** Begin Supplied passage **

Can you walk us through the inspiration behind using the Art Gallery of New South Wales’ online database as the primary tool for curating the show?
I was approached to curate an exhibition for the Art Gallery of New South Wales in Sydney with a relatively short lead time, which led me to think of something that may have been more intuitive rather than over-intellectualised. I have worked as a curator for more than 20 years, and I have always appreciated the way that gallery storage has its own particular logic. I wanted this logic in some way to guide the ‘who’ but also to create an arbitrary way of creating content. There were, of course, some linkages I wanted to make and that I knew, but I also wanted to see what unexpected links could be made by just using almost arbitrary terms around which to shape the selection.
Were there any surprising or unexpected connections between artworks that emerged through this non-hierarchical approach to selection?
Whenever you bring a group of things together, a conversation starts to take place. This could be about the way things are shaped – from the simple similarity of rims and apertures – to the way marks are made and how that might carry from a three-dimensional surface to two-dimensional. Textures and materials also tether objects together.
I think the great strength of ceramics is its material memory – it holds history and fixes it in a way other art forms may not. There is, for instance, a series of narratives that run through the show that are entirely unintentional, such as the role ceramics have played in trade; or even the preponderance of a particular glaze, like tenmoku, and how that bounces around from the ancient past to the present. Other themes reveal the more prosaic life of ceramics as a building block, like a brick or as raw material extracted from the earth.
I think the best art of curating is bringing artworks together and see what chatter it might create when installed – chatter that may be enabled or enhanced by the space and installation.

** End Supplied passage **
** Begin Records for this exercise **

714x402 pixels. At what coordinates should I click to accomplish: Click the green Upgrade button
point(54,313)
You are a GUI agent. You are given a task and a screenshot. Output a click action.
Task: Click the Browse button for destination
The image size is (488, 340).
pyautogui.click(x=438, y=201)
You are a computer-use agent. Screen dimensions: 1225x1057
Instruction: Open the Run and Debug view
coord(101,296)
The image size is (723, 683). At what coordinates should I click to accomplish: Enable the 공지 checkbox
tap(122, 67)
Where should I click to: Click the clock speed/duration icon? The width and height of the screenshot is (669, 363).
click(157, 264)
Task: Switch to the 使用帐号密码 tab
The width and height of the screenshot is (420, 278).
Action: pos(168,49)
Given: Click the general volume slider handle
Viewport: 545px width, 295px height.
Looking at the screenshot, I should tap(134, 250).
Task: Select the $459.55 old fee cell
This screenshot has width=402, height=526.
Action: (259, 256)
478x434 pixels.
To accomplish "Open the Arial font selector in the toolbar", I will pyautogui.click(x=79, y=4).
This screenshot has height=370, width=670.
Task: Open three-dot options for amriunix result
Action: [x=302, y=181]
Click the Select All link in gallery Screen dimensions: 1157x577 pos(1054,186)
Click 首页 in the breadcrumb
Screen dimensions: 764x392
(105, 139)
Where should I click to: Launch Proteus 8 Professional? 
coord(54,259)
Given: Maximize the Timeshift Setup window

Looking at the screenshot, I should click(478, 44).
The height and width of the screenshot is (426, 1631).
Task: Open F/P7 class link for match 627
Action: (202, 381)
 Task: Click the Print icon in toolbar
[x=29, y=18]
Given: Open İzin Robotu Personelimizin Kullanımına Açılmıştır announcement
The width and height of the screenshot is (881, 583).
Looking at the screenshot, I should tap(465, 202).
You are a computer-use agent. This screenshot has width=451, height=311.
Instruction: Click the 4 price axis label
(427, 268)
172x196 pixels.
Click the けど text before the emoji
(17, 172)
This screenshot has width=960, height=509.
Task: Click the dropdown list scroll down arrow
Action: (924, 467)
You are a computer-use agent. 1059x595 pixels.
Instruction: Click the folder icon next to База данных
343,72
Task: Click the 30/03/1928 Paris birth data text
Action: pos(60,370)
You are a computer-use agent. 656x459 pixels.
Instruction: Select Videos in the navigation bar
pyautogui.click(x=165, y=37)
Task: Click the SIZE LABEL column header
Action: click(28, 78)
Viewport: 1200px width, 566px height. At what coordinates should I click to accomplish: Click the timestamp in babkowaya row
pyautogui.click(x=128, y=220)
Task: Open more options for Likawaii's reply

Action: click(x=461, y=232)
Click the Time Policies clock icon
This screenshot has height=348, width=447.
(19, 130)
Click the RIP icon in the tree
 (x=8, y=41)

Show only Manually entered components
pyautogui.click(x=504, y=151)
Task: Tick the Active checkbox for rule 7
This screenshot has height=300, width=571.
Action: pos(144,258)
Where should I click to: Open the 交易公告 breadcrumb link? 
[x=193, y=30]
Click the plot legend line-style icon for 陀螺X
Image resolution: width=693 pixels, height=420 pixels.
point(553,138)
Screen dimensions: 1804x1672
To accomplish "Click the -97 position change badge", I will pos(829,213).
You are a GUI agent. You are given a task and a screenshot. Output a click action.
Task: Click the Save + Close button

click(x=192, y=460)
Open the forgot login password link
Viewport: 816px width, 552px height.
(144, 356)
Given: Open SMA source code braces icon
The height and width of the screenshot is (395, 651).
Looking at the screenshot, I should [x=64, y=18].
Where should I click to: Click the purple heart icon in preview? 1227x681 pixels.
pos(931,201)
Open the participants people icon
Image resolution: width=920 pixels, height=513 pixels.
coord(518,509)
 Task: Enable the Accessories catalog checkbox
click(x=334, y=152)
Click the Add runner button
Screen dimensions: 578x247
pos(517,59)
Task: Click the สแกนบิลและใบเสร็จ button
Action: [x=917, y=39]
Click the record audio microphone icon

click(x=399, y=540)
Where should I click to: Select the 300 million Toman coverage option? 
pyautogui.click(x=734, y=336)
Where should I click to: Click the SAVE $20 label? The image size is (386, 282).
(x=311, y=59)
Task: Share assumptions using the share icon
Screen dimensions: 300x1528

** End Records for this exercise **

To-do list
A) Set down the stretch of the curator interview from "Were there any" through "tether objects together.", word for word.
B) Recast the rows above as a JSON list of strings, one string per line and no blank lines, covering the stretch from the line that contains "Where should I click to: Launch" through the line that contains "Action: pos(60,370)".

Problem solutions
A)
Were there any surprising or unexpected connections between artworks that emerged through this non-hierarchical approach to selection?
Whenever you bring a group of things together, a conversation starts to take place. This could be about the way things are shaped – from the simple similarity of rims and apertures – to the way marks are made and how that might carry from a three-dimensional surface to two-dimensional. Textures and materials also tether objects together.

B)
[
  "Where should I click to: Launch Proteus 8 Professional? ",
  "coord(54,259)",
  "Given: Maximize the Timeshift Setup window",
  "Looking at the screenshot, I should click(478, 44).",
  "The height and width of the screenshot is (426, 1631).",
  "Task: Open F/P7 class link for match 627",
  "Action: (202, 381)",
  " Task: Click the Print icon in toolbar",
  "[x=29, y=18]",
  "Given: Open İzin Robotu Personelimizin Kullanımına Açılmıştır announcement",
  "The width and height of the screenshot is (881, 583).",
  "Looking at the screenshot, I should tap(465, 202).",
  "You are a computer-use agent. This screenshot has width=451, height=311.",
  "Instruction: Click the 4 price axis label",
  "(427, 268)",
  "172x196 pixels.",
  "Click the けど text before the emoji",
  "(17, 172)",
  "This screenshot has width=960, height=509.",
  "Task: Click the dropdown list scroll down arrow",
  "Action: (924, 467)",
  "You are a computer-use agent. 1059x595 pixels.",
  "Instruction: Click the folder icon next to База данных",
  "343,72",
  "Task: Click the 30/03/1928 Paris birth data text",
  "Action: pos(60,370)"
]